The translation lookaside buffer is a high-speed memory page cache for virtual to physical address translation. It follows the local principle to avoid time consuming lookups for recently used pages. But what happened in a virtual environment (e.g. kvm, xen, vmware)? Host mappings are not coherent to the guest and vice versa. Each guest has it's own address space, the mapping table cannot be re-used in another guest (or host). Therefore first generation VMs like Intel Core 2 (VMX) flush the TLB on each vm-enter (resume) and vm-exit. But flushing the TLB is a show-stopper, it is one of the most critical components in a modern CPU. The relevant code for Linux is located under arch/x86/kvm/x86.c:vcpu_enter_guest().

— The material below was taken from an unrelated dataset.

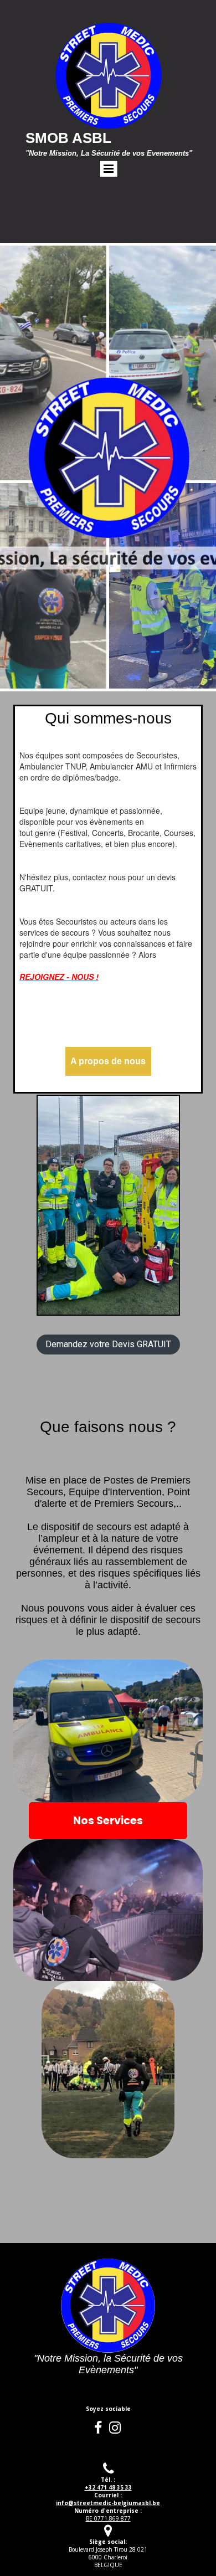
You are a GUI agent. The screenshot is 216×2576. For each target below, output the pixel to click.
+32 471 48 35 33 (108, 2487)
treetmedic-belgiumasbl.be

But Intel engineers started to think about that. Intel Nehalem TLB entries have changed by introducing a Virtual Processor ID. So each TLB entry is tagged with this ID. VPID's are not specified by the CPU, they are allocated by the hypervisor whereas the host VPID is 0. Starting with Intel Nehalem the TLB must not be flushed. When a process tries to access a mapping where the actual VPID does not match with the TLB entry VPID a standard TLB miss occur. Some Intel numbers show that the latency performance gain is 40% for a VM round trip transition compared to Meron, a Intel Core 2.
Current Kernel (at least e56c57d0d3fdb from net-next) provides no VIDS for nested VM's. This is no limitation of Intel's concept (arch/x86/kvm/vmx.c:prepare_vmcs02()). It is rather a proof that nested VMs are not in wide-use and nobody seems to miss that behavior.